Study of Prineo (Dermabond Protape) Versus Sutures in Breast Procedures

Ethicon

Status and phase

Completed

Phase 4

Conditions

Macromastia

Treatments

Device: Suture

Device: Dermabond Protape (Prineo)

Study type

Interventional

Funder types

Industry

Identifiers

NCT00558246

07CS003

Details and patient eligibility

About

This is a prospective, controlled, randomized, multi-center clinical study of up to 80 patients with full thickness surgical incisions associated with bi-lateral breast procedures. Breast procedures where symmetrical incisions of at least 15cm in length are planned for both breast (bilateral procedure) will be randomised to receive final skin closure of one breast with Prineo (DERMABOND PROTAPE) and the other with intradermal sutures (control).
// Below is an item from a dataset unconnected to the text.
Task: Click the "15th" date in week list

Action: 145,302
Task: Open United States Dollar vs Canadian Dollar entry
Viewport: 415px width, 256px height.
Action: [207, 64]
Patients will be evaluated post-operatively at 24 hours (± 6 hours), 7 days (± 1 day), 12 - 25 days, and 90 days (± 10 days).

Enrollment

79 patients

Sex

All

Ages

18+ years old

Volunteers

No Healthy Volunteers

Inclusion criteria

Be at least 18 years of age;
Be in good general health in the opinion of the Investigator with no conditions that would significantly impact wound healing as determined by medical history and review of recent concomitant medications;
Require identical skin closure of full-thickness intersecting surgical incisions with a combined length of at least 15cm on each breast as part of elective breast procedures, requiring the placement of sutures in the superficial fascia and subcutaneous tissue to relieve skin tension prior to final skin closure;
Be willing to follow instructions for incision care as instructed by the investigator, and refrain from swimming or soaking in a tub until suture removal occurs (during the first 12-25 days) of the study;
Agree to return for all follow-up evaluations specified in this protocol [7 days (± 1 day), 12 - 25 days, and 90 days (± 10 days)], six (± 1 month) and twelve months (± 1 month)];
Agree not to schedule any additional elective surgical procedures that involve an incision that is randomized for inclusion in this study, until their participation in this study is complete; and
Sign the informed consent.

Exclusion criteria

Have peripheral vascular disease;
Have insulin dependent diabetes mellitus;
Be known to have a blood clotting disorder;
Be receiving antibiotic therapy for pre-existing condition or infection;
Be known to be HIV-positive or otherwise immunocompromised;
Have known personal or family history of keloid formation or hypertrophy;
Be currently taking systemic steroids;
Have known or suspected allergy or sensitivity to cyanoacrylate, formaldehyde, tapes or adhesives
Have incision type or location known to have an incidence of cyanosis or other healing abnormalities; and
Be participating in any current clinical trial of an investigational product or have participated in any clinical trial of an investigational product within 30 days of enrolment in this study.